Ray Brown: Sixty Years of Painting
at THE GALLERY at Central Vermont Medical Center
Through September 29, 2017
Artist Talk: Wednesday, August 30 at 4:30pm
Berlin, Vt – Ray Brown grew up playing hockey – not a surprise since his Uncle Walter was President of the Boston Bruins (and the Boston Garden – and inventor of the Celtics). He intended to go to college to continue hockey but realized he’d never play professionally so it would be wise to have an alternative plan. The Massachusetts College of Art was that plan. Brown received his BFA in printmaking and painting in 1963. He continued to play hockey – on a semi-pro team since art school did not have one – and almost made the 1960 Olympic Team. He was the last guy cut after the Eastern playoffs. (The team went on to beat the Russians!)
Then Plan B kicked in. Ray became a printmaker and etcher with George Lockwood, “Impressions Printing” in Boston, taught studio art and art history in Massachusetts high schools (Quincy and Hopkinton) and later printmaking at Worcester Museum of Art in Worcester MA and the Brockton Museum of Art in Brockton MA. Brown went on to get his MFA in painting at Cranbrook Academy of Art in Michigan in 1973 and further honed his skills at the Haystack Mountain School in Maine, Boston University and MIT’s Center for Advanced Visual Studies. Ray and his wife Jody Wilson Brown moved to Vermont in 1982 to become the owners of The Drawing Board in Montpelier. Ray was the Brown of Stubbs & Brown Carvers and Guilders of Fish in East Montpelier for 10 years. In 2003-2004 he was visiting lecturer at Norwich University School of Architecture.
“My work, my design, is based on the golden mean –a way to find balance in anything. It’s about ratio and balance. In art school I learned to paint like deKooning and Rothko but I went thinking I would learn to paint like Corot or Sargent. I thought the professors had no idea what they were doing. It never occurred to me that they would try to teach me to paint like Diebenkorn or Sculley. Over time my work changed and evolved and changed again and again. When I arrived in Vermont 30 years ago I painted the landscape in the style of Corot. Sargent also influenced me. But eventually I became bored with painting. It was no longer fun. Then, when I was 66, I had a stroke.
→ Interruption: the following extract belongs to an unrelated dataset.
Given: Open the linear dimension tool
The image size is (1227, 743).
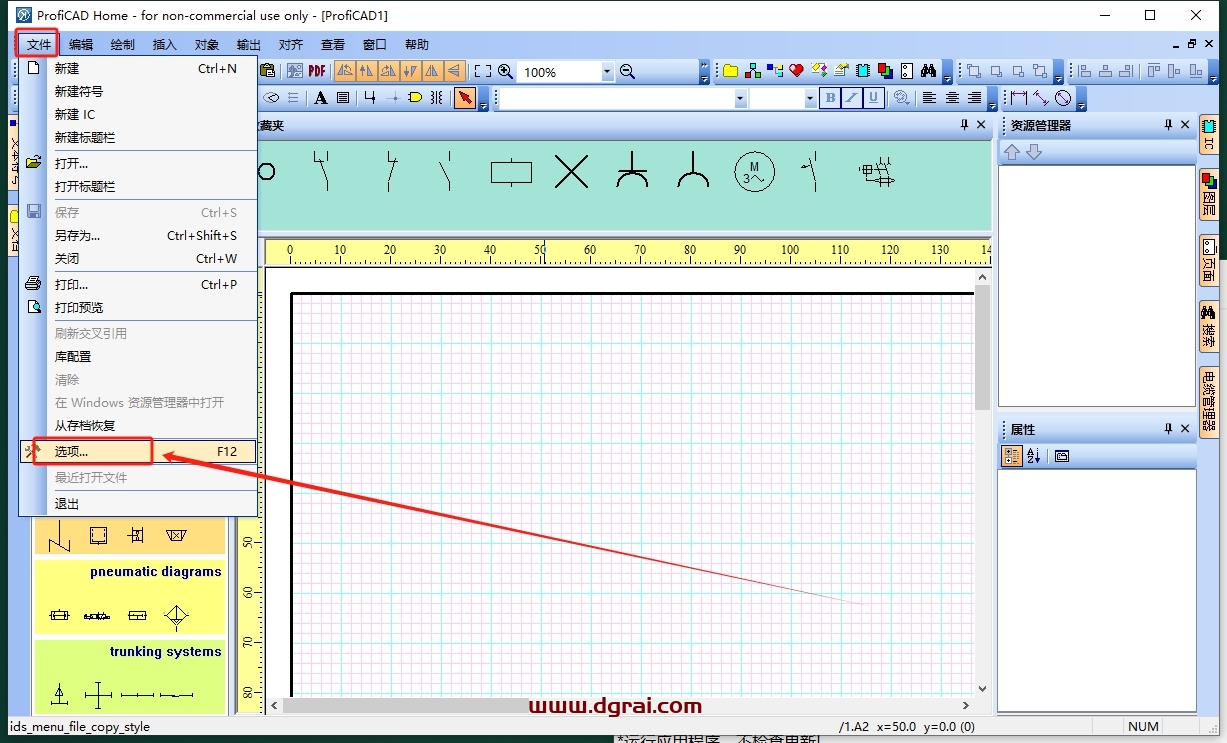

After that I had to learn to live and paint without the right side of my body. After a year in a wheel chair I learned to function again and returned to my studio and started painting with new skills. I started to paint with my left hand. Now I see that my handicap forced me to make changes in my painting that I really like. Things come full circle – now I see Sculley in my paintings. I am inspired by the landscape but I consider myself an abstractionist. ”
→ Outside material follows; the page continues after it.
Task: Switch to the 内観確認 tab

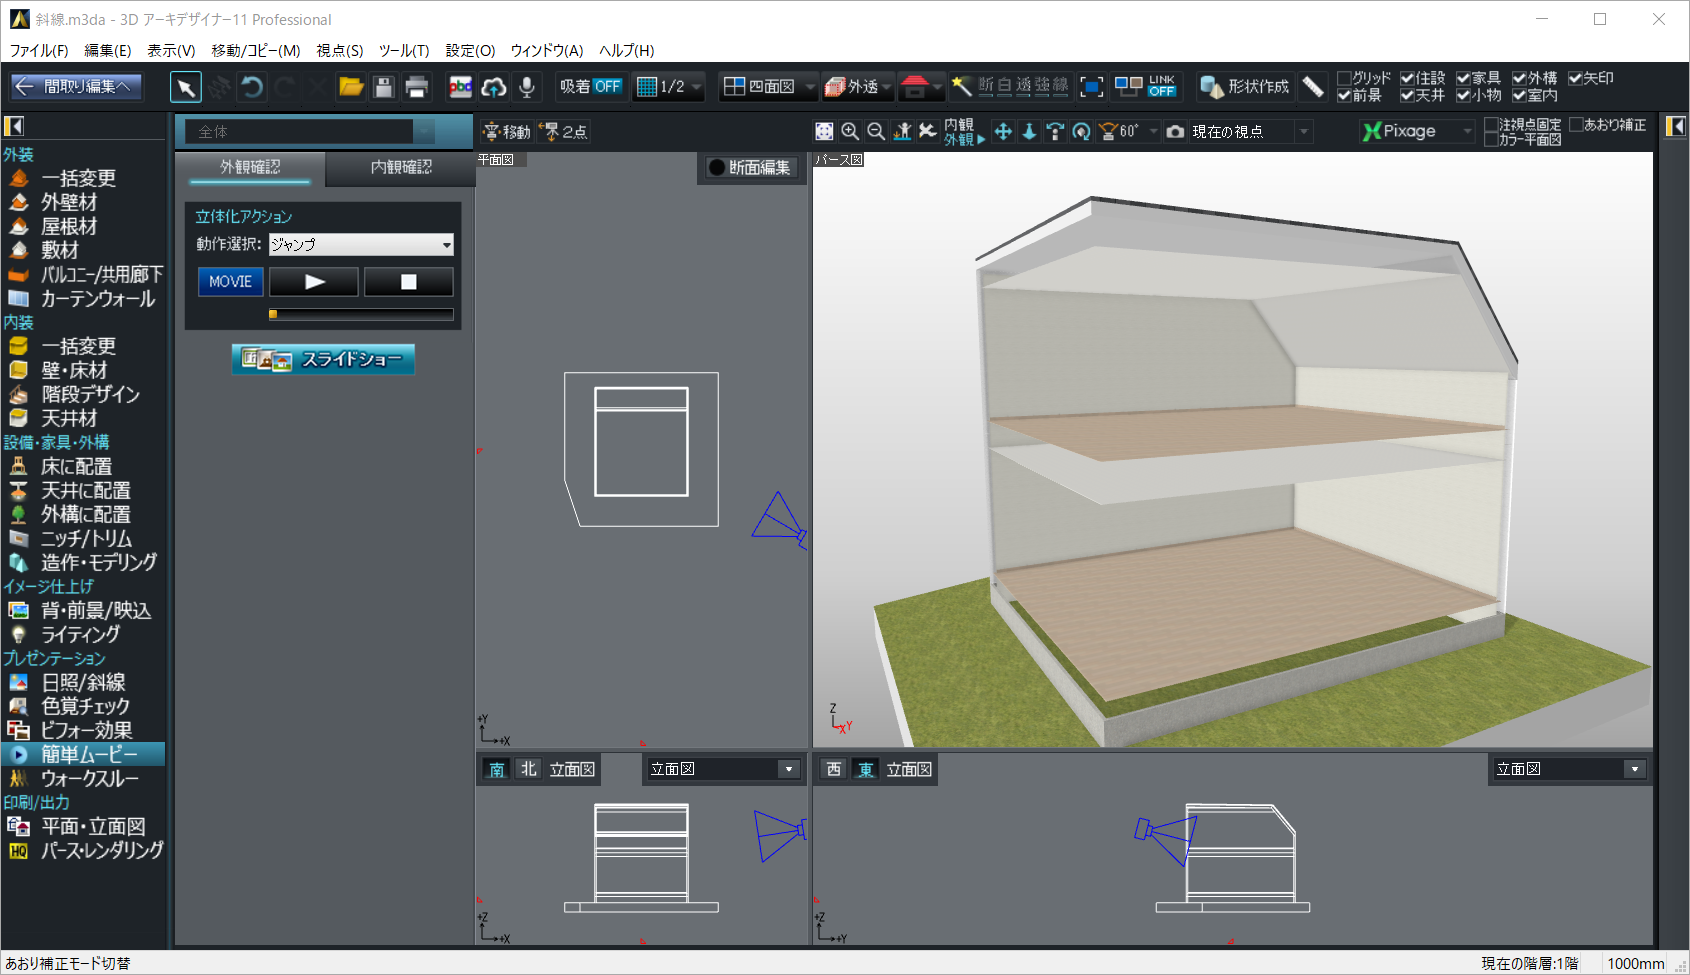Action: pyautogui.click(x=401, y=167)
Brown’s paintings are his “reaction to places in the real world.” For many years he beautifully captured “in the style of Corot” the iconic Vermont landscape – its barns and rolling hills – with much acclaim. His palette was – is – flawless. More recent paintings portray Tuscan hill towns (Monterchi, 2009; Sienna, 2011) in their unmistakable cadmium red and yellow and pthalo blue. The architecture is more abstracted, the palette more bold. Brown’s paintings of flotsam covered beaches (Flotsam 1, 2 and 3, 2013) take the viewer right to the sand. The color and atmosphere are perfect. His paintings of the Barre granite yards (Swenson’s Granite 1, 2 and 3; 2013) perfectly evoke the pervasive cold and starkness of the snow covered blocks. And then Brown abandons the landscape entirely (and momentarily) to celebrate the Red Sox (McCarthy, 2015). Brown has yet to abandon the barn however. The trio of paintings – Last Barn #1, #2, #3; 2008 – have lost their ranking several times – as have earlier versions (Last Barn, 2006).
The work exhibited here represents the long painting career of a fine artist – an accomplished artist, a brave and bold artist who at 77, to quote him, “continues to learn and grow.” The earliest work exhibited dates not long after Brown finished art school (Leaves, 1965; Collage with Golf Leaf, 1985). The most recent paintings are from 2017. Brown paints his loves – any landscape, the Red Sox and travel (especially Italy). The exhibit is arranged chronologically although a few walls display similar subjects painted at different times in Ray’s career to note the similarity in palette or perhaps a radically different interpretation of a familiar subject. There are also gaps here because Ray’s work did not stay in his studio long. His paintings grace the walls of many homes - within Vermont borders and beyond.
“As to where my work is going I have a no clear idea. My paintings are a stop on a journey – they build on each other and are not ends or beginnings but part of the flow of my life. I have been painting since 1963. I am 77 and I am stilling learning and still loving it.”